Water coolers (or water dispensers) are commonly used in both homes and offices to store and dispense drinking water. Water coolers include “hot and cold” units, which dispense both hot and cold water, and “cold only” units, which dispense cold water only.
There are currently no national efficiency standards for water coolers. Seven states (California, Connecticut, Maryland, New Hampshire, Oregon, Rhode Island, and Washington) and the District of Columbia adopted standards for "hot and cold" dispensers in the mid-2000s. The state standards are equivalent to the ENERGY STAR Version 1.3 specification for water dispensers, which specified a maximum standby energy use of 1.2 kWh per day. The standby energy use (or “on mode with no water draw”) refers to the energy consumed when the unit is on but no water is being drawn. The ENERGY STAR specification also contained a maximum standby energy use limit for “cold only” units of 0.16 kWh/day.
A new ENERGY STAR specification which took effect in 2014 set the maximum standby energy use to 0.87 kWh/day for “hot and cold” storage units and 0.18 kWh/day for on demand hot and cold units. Colorado, the District of Columbia, Massachusetts, Nevada, Oregon, Rhode Island, Vermont, and Washington adopted standards equivalent to Version 2.0.
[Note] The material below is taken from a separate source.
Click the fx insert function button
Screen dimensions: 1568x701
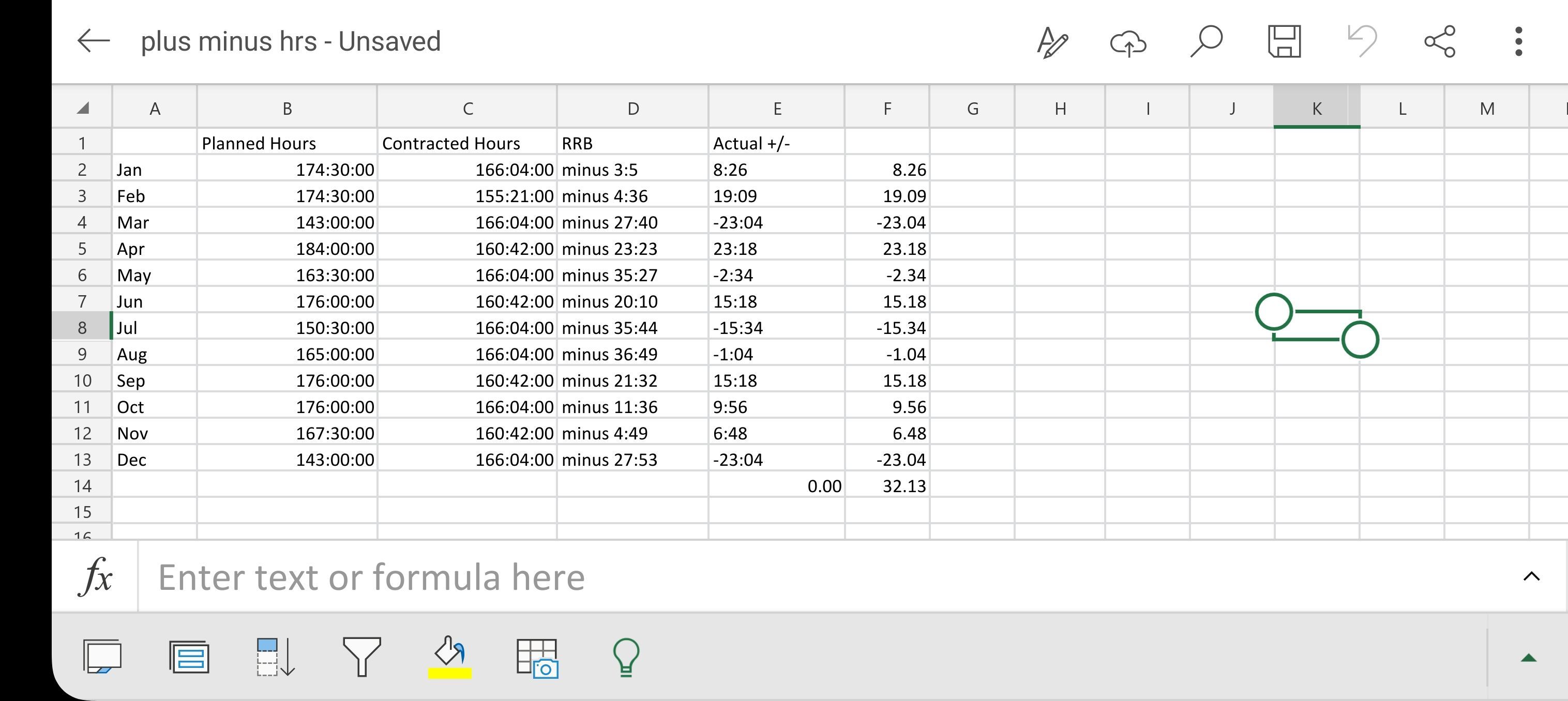96,576
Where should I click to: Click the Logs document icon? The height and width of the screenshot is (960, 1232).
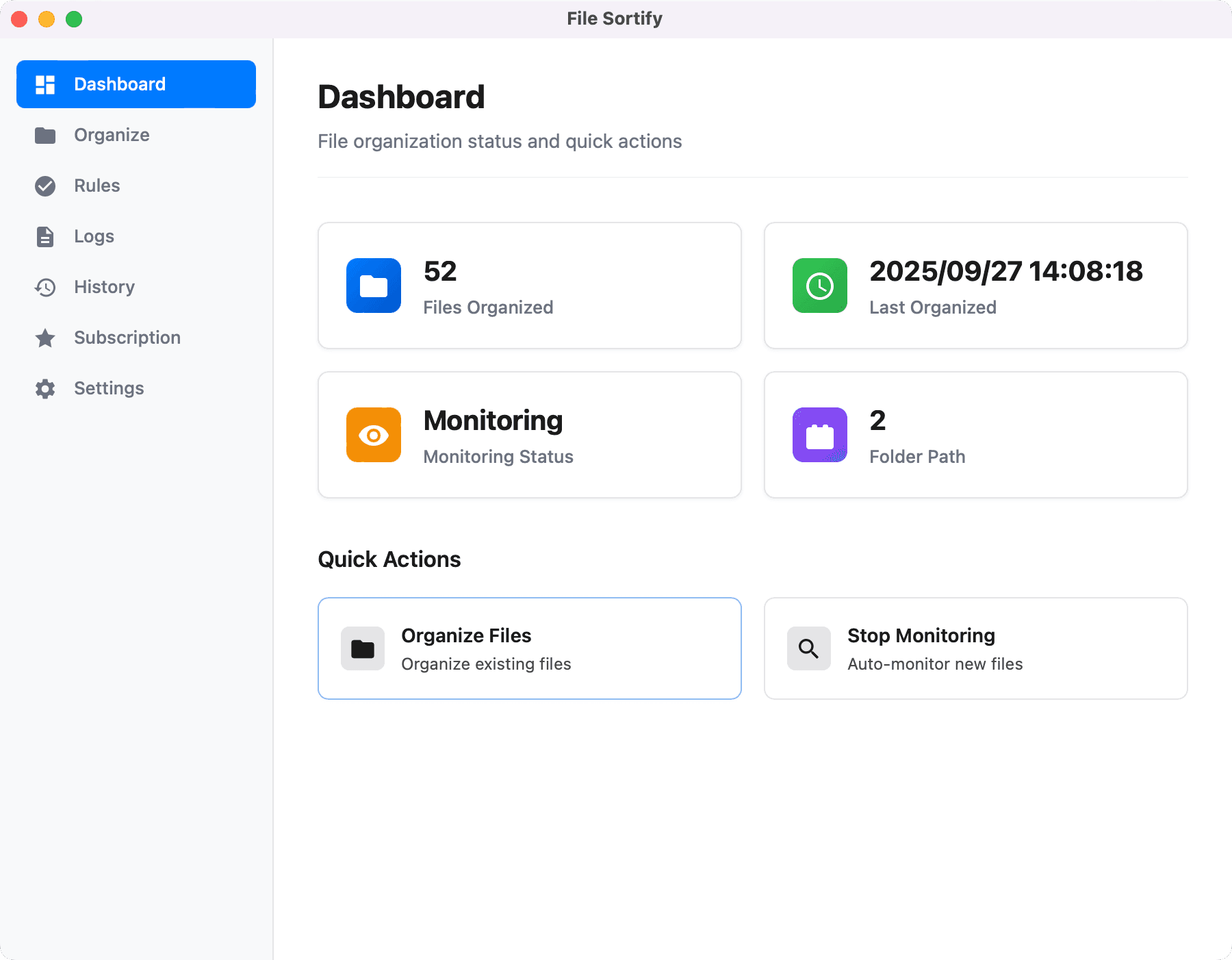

"Hot and cold" water coolers tend to use much more energy than "cold only" water coolers because they must maintain water tanks at two temperatures in a small space. According to EPA, ENERGY STAR certified water coolers use about 30% less energy than conventional models. The energy use of water coolers can be reduced by improving the separation of hot and cold water, adding more insulation between the tanks, and improving the chilling mechanisms. ASAP estimates that about 58% of all water cooler models on the U.S. market meet the standards.